The Archdiocese of Cincinnati
Main Page || The Catholic Telegraph || Live Letters index

Live Letters
Reflections on Sunday's Second Readings
By Archbishop Daniel E. Pilarczyk

Second Sunday in Ordinary Time
January 16, 2000

I Corinthians 6:13c-15a, 17-20


The Catholic Telegraph
January 14, 2000

This is the Second Sunday in Ordinary Time. Ordinary Time itself begins on the day after the celebration of the Baptism of the Lord, so that feast takes the place of the first Sunday.

With this Second Sunday of Ordinary Time the second readings, our live letters, come into their own. Up to now in the Church’s year these readings have been selected for their relationship to the season of the year or to the gospel. Now we launch into a series of more or less continuous readings of the various apostolic letters without any relationship to the gospel readings, which themselves constitute another series of semi-continuous readings. The two series are not connected.

For the next several weeks, therefore, we will be reading through Paul’s first letter to the Corinthians. But we don’t begin at the beginning! Because this letter is quite long and deals with such diverse issues, it is spread over all three years of the cycle. The first part of it is read in year A, the last in year C. We read the middle of it this year B.

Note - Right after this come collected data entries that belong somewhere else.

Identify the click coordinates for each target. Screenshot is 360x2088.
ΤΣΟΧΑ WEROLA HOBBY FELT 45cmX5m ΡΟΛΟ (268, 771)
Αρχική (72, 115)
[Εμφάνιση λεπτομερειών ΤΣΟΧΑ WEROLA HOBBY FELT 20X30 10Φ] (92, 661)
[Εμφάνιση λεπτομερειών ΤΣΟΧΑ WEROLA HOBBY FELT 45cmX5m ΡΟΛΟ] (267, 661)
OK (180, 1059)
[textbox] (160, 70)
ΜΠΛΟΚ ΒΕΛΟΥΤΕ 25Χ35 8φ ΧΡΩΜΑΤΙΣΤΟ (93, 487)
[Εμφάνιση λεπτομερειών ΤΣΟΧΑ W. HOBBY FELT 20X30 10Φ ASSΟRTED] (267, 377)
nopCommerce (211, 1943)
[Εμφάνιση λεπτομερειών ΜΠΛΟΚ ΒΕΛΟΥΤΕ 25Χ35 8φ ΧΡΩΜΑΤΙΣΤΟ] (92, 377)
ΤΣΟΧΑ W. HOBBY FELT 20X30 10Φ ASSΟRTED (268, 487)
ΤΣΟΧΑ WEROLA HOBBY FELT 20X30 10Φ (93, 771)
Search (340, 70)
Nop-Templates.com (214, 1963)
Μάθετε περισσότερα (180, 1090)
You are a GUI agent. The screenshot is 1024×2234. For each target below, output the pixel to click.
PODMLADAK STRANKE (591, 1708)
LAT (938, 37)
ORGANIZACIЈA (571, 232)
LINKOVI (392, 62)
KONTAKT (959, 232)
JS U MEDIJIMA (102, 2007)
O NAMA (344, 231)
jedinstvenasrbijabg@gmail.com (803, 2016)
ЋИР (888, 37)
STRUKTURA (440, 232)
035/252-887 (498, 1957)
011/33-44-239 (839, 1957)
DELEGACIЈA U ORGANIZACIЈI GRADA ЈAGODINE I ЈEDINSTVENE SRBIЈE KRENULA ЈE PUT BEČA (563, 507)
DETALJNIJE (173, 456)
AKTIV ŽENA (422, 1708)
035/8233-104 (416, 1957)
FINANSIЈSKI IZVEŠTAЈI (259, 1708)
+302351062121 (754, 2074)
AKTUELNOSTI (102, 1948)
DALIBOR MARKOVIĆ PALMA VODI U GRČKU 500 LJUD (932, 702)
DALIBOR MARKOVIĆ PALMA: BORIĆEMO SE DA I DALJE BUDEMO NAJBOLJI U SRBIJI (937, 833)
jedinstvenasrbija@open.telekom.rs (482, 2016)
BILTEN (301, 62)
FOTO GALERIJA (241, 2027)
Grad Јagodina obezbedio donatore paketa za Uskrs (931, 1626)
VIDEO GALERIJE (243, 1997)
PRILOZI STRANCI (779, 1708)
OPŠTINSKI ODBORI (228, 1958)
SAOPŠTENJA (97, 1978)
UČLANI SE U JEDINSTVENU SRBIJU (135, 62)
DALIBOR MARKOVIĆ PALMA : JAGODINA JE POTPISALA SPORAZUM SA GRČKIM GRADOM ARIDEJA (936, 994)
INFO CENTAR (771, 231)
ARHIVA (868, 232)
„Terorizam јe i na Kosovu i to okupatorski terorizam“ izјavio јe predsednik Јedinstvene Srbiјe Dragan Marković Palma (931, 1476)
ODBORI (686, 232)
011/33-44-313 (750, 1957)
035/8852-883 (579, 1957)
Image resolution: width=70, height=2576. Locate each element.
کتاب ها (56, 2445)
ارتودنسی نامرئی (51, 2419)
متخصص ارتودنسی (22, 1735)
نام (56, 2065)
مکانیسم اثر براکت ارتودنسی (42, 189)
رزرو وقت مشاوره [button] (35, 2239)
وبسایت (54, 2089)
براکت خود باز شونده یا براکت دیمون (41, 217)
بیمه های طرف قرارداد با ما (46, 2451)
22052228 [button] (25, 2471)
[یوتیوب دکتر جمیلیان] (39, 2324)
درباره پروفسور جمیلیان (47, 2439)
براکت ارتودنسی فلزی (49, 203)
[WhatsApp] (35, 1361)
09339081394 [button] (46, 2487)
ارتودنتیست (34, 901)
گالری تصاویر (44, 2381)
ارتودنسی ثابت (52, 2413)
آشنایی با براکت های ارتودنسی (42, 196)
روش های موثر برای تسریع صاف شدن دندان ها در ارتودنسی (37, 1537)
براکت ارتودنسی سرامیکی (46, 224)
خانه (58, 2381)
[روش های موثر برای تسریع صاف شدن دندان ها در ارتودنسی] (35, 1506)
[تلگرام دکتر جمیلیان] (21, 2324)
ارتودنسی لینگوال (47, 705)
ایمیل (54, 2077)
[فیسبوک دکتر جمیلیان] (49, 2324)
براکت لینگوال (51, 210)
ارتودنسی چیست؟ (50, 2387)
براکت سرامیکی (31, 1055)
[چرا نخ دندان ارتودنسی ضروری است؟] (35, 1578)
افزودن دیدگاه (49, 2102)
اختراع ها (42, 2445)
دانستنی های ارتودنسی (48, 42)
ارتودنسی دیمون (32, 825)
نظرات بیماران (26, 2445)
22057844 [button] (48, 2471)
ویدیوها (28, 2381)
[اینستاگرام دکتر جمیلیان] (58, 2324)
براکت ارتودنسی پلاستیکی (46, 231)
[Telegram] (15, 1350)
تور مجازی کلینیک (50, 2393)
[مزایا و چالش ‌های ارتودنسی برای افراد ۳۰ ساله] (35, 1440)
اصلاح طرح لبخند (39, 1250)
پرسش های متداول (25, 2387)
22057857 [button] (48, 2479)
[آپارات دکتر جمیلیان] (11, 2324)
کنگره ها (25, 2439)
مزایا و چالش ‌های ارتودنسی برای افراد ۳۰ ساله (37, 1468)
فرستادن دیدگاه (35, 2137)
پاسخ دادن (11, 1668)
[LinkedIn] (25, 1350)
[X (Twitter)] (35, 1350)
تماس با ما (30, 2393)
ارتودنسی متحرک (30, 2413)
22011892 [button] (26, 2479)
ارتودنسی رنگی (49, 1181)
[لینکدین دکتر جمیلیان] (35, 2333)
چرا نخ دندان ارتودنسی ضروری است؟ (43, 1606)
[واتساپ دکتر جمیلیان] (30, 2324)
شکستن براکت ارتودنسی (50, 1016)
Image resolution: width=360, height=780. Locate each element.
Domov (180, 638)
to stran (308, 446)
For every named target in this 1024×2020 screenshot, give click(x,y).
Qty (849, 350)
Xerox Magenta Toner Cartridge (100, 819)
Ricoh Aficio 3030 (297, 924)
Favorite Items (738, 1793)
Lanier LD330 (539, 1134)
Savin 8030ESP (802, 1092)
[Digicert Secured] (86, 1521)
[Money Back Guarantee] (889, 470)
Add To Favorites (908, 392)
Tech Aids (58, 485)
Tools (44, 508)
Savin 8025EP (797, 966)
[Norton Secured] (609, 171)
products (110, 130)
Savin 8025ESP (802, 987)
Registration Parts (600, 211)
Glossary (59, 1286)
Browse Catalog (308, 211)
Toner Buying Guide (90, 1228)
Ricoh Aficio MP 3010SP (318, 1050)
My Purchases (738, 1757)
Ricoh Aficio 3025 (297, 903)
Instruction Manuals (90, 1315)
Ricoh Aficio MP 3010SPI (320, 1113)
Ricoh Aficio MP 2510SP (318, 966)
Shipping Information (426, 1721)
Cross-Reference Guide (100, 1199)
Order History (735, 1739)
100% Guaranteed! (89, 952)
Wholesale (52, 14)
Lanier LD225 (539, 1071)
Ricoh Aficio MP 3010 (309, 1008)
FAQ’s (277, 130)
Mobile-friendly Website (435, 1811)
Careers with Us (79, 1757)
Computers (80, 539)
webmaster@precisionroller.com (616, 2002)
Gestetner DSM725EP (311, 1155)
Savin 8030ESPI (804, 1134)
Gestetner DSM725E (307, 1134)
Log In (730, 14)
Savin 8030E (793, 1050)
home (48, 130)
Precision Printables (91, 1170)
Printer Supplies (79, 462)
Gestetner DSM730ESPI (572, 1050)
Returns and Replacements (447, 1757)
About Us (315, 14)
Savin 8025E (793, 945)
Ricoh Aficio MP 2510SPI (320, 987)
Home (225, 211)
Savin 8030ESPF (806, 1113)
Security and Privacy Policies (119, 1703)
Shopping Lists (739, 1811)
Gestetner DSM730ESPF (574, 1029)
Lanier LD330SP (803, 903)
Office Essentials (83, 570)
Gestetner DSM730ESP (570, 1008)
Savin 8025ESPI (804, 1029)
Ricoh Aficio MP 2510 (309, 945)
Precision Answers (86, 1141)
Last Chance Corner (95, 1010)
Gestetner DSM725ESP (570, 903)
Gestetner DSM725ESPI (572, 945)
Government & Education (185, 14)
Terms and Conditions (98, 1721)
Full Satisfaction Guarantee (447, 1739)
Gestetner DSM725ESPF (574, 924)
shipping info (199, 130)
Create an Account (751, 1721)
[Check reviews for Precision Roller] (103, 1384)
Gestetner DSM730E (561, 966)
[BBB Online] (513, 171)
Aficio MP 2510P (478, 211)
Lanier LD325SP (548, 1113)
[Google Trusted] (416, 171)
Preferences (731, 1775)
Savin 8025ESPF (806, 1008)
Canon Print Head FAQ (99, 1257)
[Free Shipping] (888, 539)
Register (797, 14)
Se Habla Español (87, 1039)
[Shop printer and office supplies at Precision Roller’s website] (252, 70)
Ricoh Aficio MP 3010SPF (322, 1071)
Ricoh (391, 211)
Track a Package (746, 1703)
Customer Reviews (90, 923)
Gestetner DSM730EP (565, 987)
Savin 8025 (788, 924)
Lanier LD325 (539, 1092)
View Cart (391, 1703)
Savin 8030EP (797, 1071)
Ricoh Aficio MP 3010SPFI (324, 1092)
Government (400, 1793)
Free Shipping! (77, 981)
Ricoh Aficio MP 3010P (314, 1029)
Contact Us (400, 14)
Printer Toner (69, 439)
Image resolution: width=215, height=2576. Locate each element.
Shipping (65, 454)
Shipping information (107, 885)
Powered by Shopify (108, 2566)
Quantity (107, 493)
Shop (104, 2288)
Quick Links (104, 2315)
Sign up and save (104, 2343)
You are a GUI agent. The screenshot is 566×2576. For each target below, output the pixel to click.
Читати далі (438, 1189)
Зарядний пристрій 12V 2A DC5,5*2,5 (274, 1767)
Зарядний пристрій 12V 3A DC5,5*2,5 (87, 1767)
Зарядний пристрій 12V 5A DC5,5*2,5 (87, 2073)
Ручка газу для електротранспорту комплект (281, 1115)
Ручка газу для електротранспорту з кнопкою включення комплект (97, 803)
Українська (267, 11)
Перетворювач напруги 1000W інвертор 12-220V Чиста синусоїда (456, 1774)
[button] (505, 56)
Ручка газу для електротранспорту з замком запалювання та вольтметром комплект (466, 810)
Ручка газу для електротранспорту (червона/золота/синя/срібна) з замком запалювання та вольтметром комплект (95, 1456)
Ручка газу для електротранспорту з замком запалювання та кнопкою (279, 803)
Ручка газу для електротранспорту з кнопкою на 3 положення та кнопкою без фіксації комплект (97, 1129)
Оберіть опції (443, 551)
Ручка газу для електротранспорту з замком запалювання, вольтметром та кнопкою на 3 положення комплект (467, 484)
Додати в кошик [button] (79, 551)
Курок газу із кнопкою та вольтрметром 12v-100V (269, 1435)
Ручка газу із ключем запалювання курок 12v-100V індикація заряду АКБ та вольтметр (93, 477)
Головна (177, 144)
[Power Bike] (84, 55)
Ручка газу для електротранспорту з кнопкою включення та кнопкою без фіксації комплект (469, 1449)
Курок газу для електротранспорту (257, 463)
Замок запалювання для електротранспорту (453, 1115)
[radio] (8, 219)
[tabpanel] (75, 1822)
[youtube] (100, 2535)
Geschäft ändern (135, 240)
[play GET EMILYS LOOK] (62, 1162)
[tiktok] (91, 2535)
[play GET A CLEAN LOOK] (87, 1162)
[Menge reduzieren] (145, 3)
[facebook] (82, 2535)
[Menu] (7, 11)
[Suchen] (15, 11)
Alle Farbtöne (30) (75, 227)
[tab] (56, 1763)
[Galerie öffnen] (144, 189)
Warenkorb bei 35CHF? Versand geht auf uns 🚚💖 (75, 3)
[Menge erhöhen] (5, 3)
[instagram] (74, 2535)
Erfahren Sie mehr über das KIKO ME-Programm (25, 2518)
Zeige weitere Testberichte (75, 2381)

The first letter to the Corinthians is divided into two main parts. In the first part, Paul addresses some of the disorders in the Corinthian church that had come to his attention through people who had visited there. (The Christians of Corinth seem to have been a rather wild group!) In the second part, he answers some questions that had been addressed to him by the Corinthians themselves. Today’s reading comes at the end of the first part.

Paul seems to have been told that the Corinthians were taking his teaching about Jewish dietary laws - that every kind of food was lawful - as applying also to sexual behavior. They were engaging in fornication, perhaps with the cult prostitutes in the pagan temples. After all, isn’t sex just one more physical need like eating and drinking?

Paul answers in our text. Sexual activity is not just satisfying one more appetite, but a commitment of our whole person, our whole body. Thanks to our incorporation into Christ, our bodies are now one with His and will be raised up as Christ’s body was. Misusing our bodies is to misuse the body of Christ. Moreover, the Holy Spirit dwells in us, and so we are temples of the Spirit and are not free to do with ourselves as we please. Because we have been redeemed by Christ, we belong to God. Our bodies are to serve God’s purposes, not our own. Sexual promiscuity is not appropriate for the Christian believer.

Sexual promiscuity was not an ancient aberration confined to the misguided Christians of Corinth. It’s with us still. Our culture seems to regard sex pretty much as they did, as one more appetite to be satisfied. And our culture does not put a high value on delaying the satisfaction of appetites until their satisfaction is appropriate. In fact, the world around us seems to presume that everybody is sexually active all the time and that whatever kind of sexual activity is attractive to an individual is therefore acceptable. Similarly, much of the commercial world seems to believe that the best way to sell its products is by presenting them in the context of sexual activity. It won’t sell if it’s not somehow sexy.

This all makes a certain kind of sense if we presume that human beings are nothing more than bodies. The demands of the body need to be satisfied as quickly and as efficiently as possible and the only limit in the satisfaction of bodily needs is that we not hurt other people (although even this limit seems to have its limits).

For us Christians it’s different. We know that we are not just bodies, but human persons beloved by God and redeemed through the suffering and death of Christ. We know that we are members of the risen Christ, that His Spirit dwells in us, that we our final destiny is eternal life when we will be raised from the dead as Christ was. And all of this is not some sort of spiritual parenthesis deep inside us, but a complex of realities that exists and expresses itself here and now, on this earth, in the context of our earthly life and our earthly bodies. Our bodies can be demanding and troublesome, but they are the vehicles of God’s presence to us and to the world around us. They are the means through which the glory of God works and manifests itself. They demand respect.

There is a whole complex of Catholic Christian teaching about sexuality, about specific sexual behaviors, about the dignity and purpose of sex in marriage. Sometimes people look on these teachings as check lists of restraints or as unenlightened doctrines of a former age. But they all make sense if we remember who and what God has made us to be: not our own to do with as we please, but purchased by Christ to be members of His body and temples of the Holy Spirit. The real issue isn’t sex. It’s our Christian identity.

###

Conversation Questions.

How does Christ’s life in me affect my behavior?

What sexually oriented TV commercials, billboards, and other ads have I seen recently? What was my reaction?